== Vorliegender Text
Carl Runge
Carl David Tolmé Runge (* 30. August 1856 in Bremen; † 3. Januar 1927 in Göttingen) war ein deutscher Mathematiker.
Inhaltsverzeichnis
Jugend und Ausbildung
Runge war der Sohn des Kaufmanns Julius Runge und seiner Frau Fanny Tolmé (gebürtige Engländerin). Seine ersten Jahre der Kindheit verbrachte er in Havanna, wo sein Vater das dänische Konsulat verwaltete. 1875 absolvierte er in Bremen das Gymnasium. Danach begleitete er seine inzwischen verwitwete Mutter für ein halbes Jahr nach Italien. Er studierte zuerst Literatur und Philosophie danach Mathematik an der Universität München. 1877 setzte er sein Studium in Berlin fort, wobei er besonders durch die Mathematiker Kronecker und Weierstraß beeinflusst wurde. Nachdem er 1880 bei Weierstraß und Kummer mit der Arbeit Über die Krümmung, Torsion und geodätische Krümmung der auf einer Fläche gezogenen Curven promoviert wurde, habilitierte er sich 1883.
Professor in Hannover und Göttingen
Im Frühjahr 1886 wurde er ordentlicher Professor für Mathematik an der Technischen Hochschule Hannover. 1887 heiratete er die Tochter Aimée des berühmten Berliner Physiologen Emil Heinrich Du Bois-Reymond. Mit ihr hatte er vier Töchter und zwei Söhne, von denen einer im Ersten Weltkrieg fiel. Sein Sohn Wilhelm Runge schlug ebenfalls eine akademische Laufbahn ein.
====
# Aufgabe:
Übersetze aus dem Text über Carl Runge diesen Satz ins Englische: „Im Frühjahr 1886 wurde er ordentlicher Professor für Mathematik an der Technischen Hochschule Hannover.“ Die anschließende Liste ist eigenständiges Material und gehört nicht zum Text.
== Beigefügte Liste
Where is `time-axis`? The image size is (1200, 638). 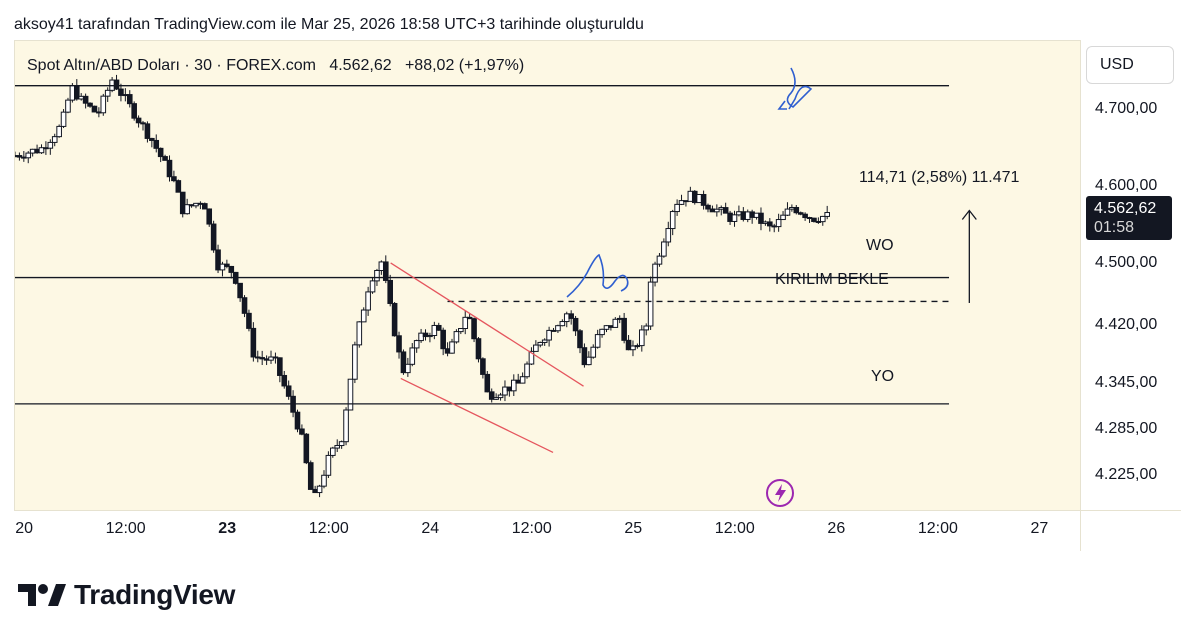
time-axis is located at coordinates (547, 530).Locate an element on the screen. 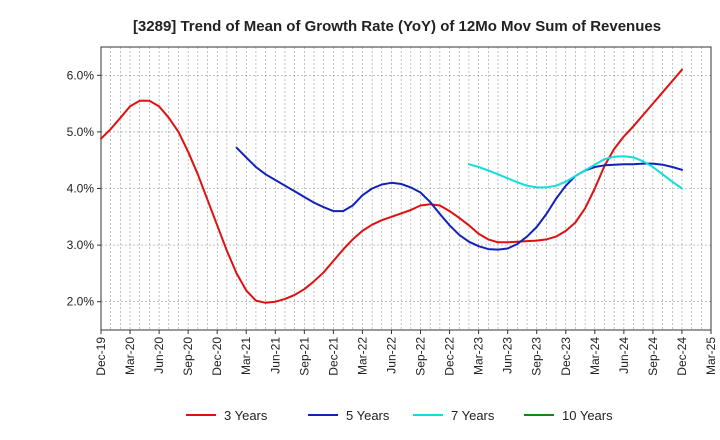  x-tick-label: Sep-22 is located at coordinates (421, 356).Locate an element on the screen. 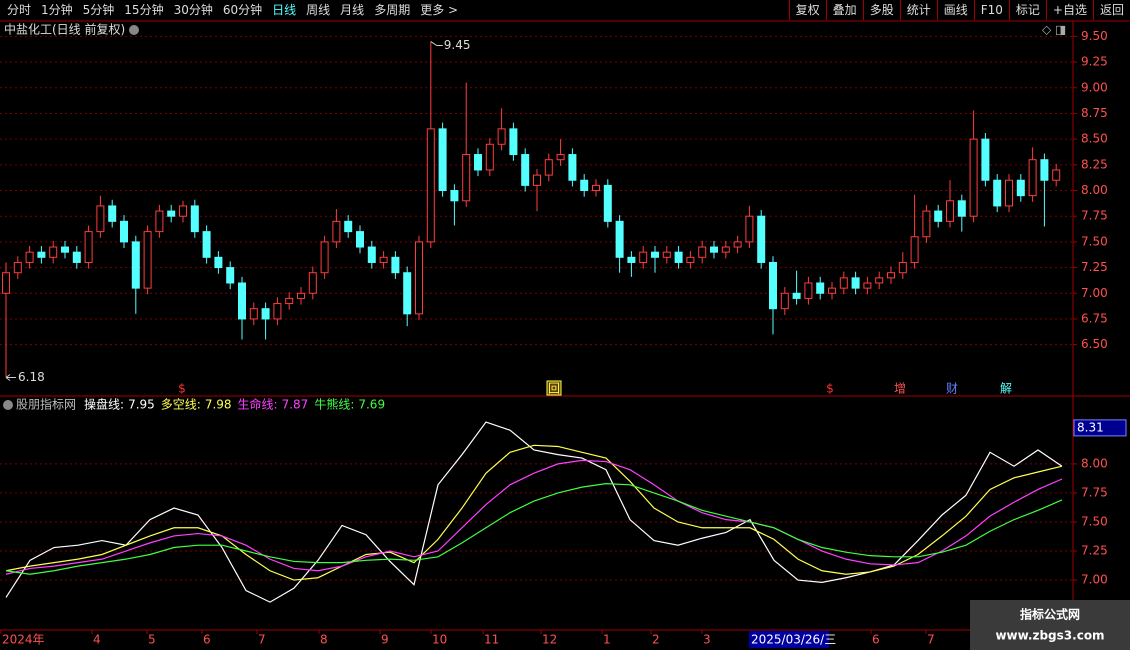 This screenshot has height=650, width=1130. toolbar-button: 统计 is located at coordinates (918, 10).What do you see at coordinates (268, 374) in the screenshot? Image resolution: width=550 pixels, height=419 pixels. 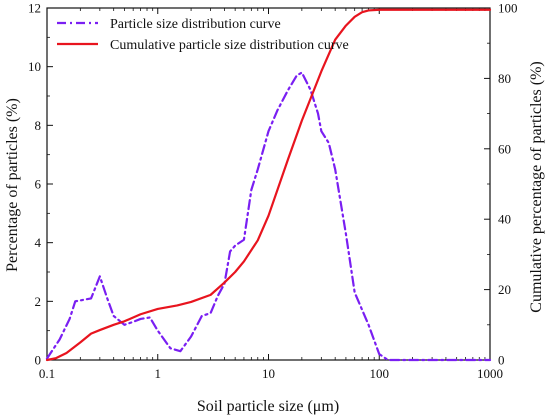 I see `x-tick-label: 10` at bounding box center [268, 374].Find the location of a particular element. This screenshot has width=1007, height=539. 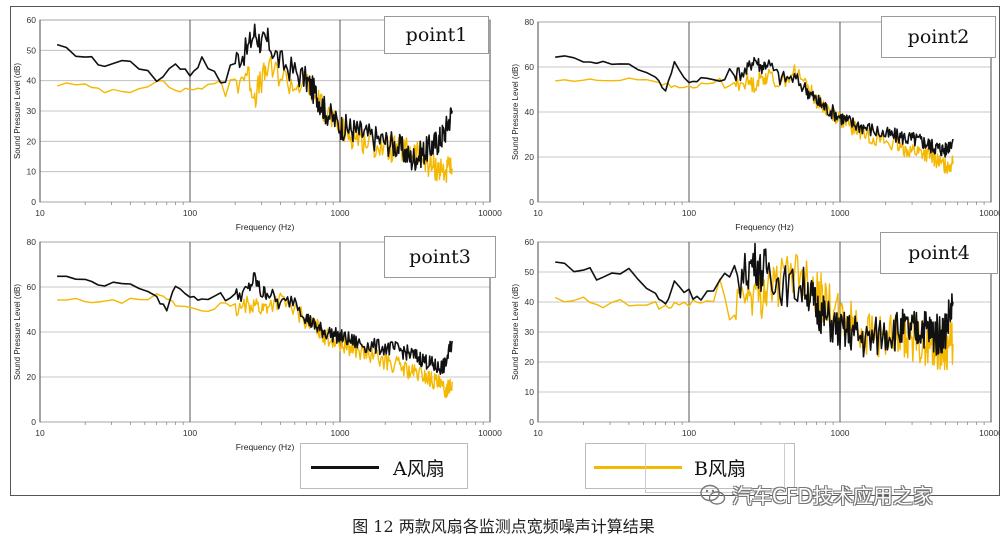

figure-caption: 图 12 两款风扇各监测点宽频噪声计算结果 is located at coordinates (504, 526).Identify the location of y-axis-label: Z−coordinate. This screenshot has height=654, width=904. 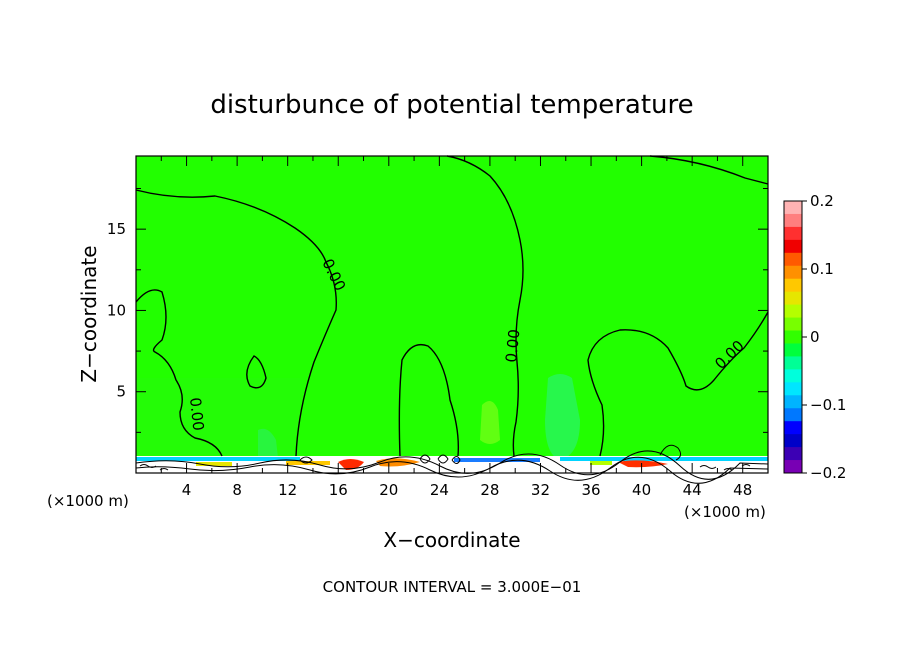
(89, 314).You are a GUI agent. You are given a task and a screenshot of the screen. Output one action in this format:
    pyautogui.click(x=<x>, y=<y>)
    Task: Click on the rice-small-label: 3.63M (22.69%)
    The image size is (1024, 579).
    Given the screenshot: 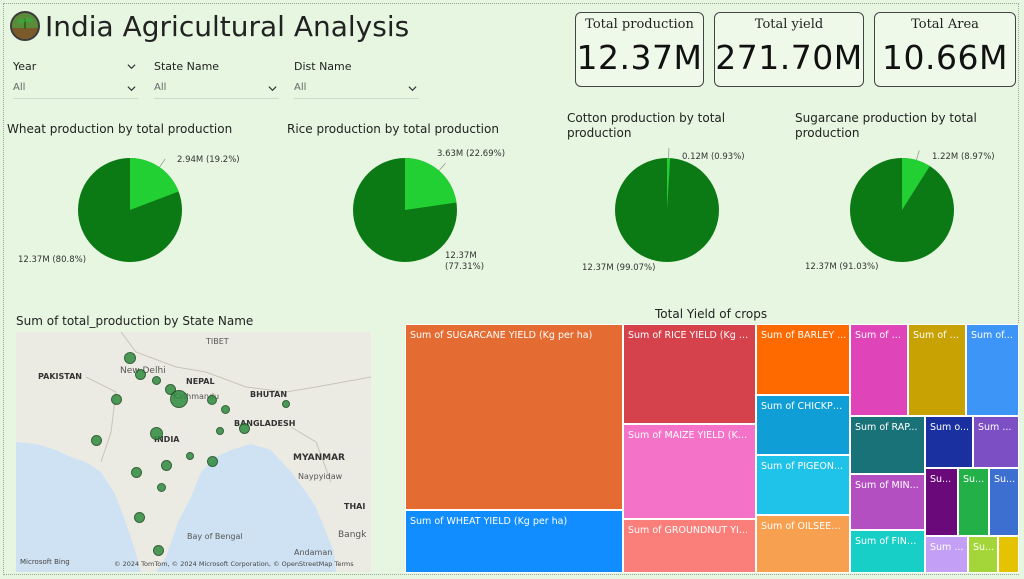 What is the action you would take?
    pyautogui.click(x=472, y=154)
    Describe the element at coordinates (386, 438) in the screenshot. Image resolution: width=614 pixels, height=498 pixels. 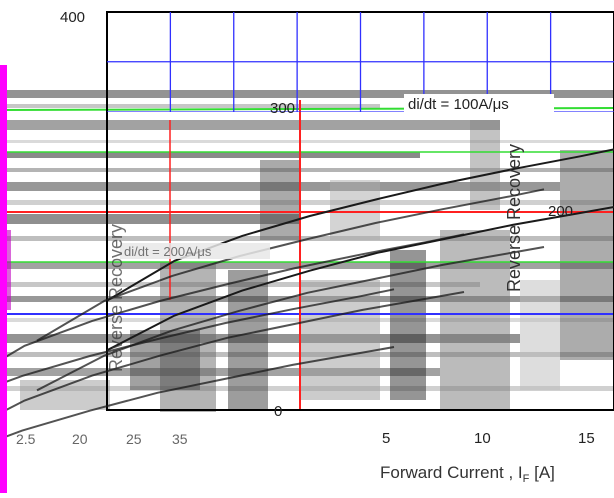
I see `x-tick-label: 5` at that location.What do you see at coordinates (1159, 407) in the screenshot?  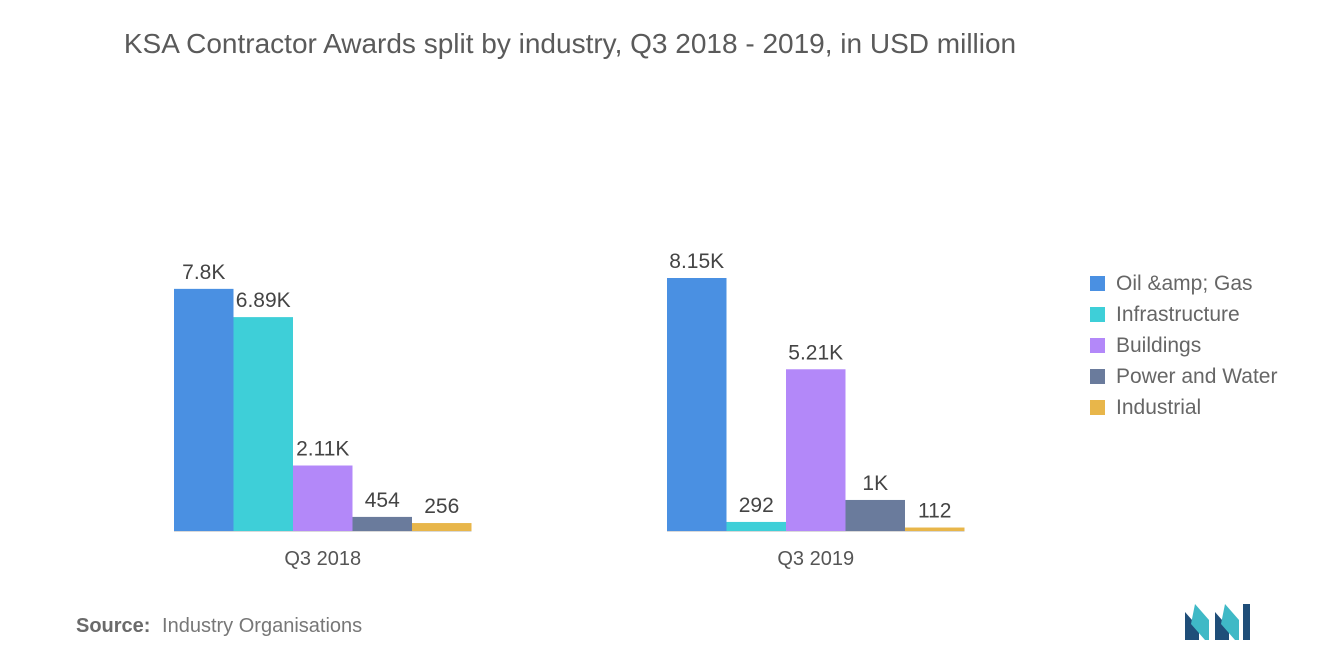 I see `legend-label: Industrial` at bounding box center [1159, 407].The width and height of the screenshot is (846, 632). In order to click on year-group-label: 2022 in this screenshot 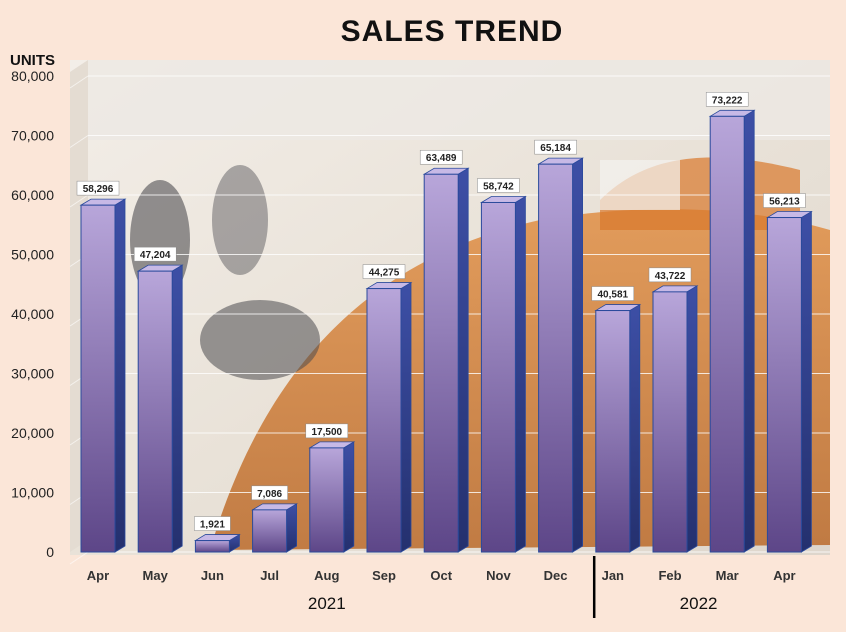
====
# Schriftliche Lösung:
In the spring of 1886, he became a full professor of mathematics at the Technical University of Hanover.